Text section —
====================

Indigenous collectives win definitive suspension of Maya Train work

The map shows all of Phase 1 of the Maya Train route with its 5 sections. “Tramo 2” on the map is the Section 2 protected by the court order.

By: Angélica Enciso L.

The first district court of Campeche granted a definitive suspension regarding the construction of new work on Section 2 of the Maya Train, from Escárcega to Calkini, [1] in Campeche, to the region’s indigenous communities and the Mexican Center for Environmental Law (Cemda). With this resolution, those who filed the request for protection (amparo) can celebrate a legal process that prohibits work being carried out that causes irreparable damage to the environment.

Collectives from Campeche and Quintana Roo explained in a videoconference that the human right of access to a healthy environment is violated with these projects, since there is information that not just the railroad, but also the big development poles will generate great social and environmental impacts.

They indicated that the effects of the environmental assessment have not been presented in their entirety, because they fragment them so that the consequences they will have cannot be visualized; it also promotes speculation about the value of land.

====================

Required work — Reproduce the passage of the Maya Train article between "The map shows" and "Angélica Enciso L.", inclusive, word for word.

Recorded information —
====================

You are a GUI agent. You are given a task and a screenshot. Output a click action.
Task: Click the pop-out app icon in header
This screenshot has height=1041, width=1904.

====================

Exercise output —
The map shows all of Phase 1 of the Maya Train route with its 5 sections. “Tramo 2” on the map is the Section 2 protected by the court order.

By: Angélica Enciso L.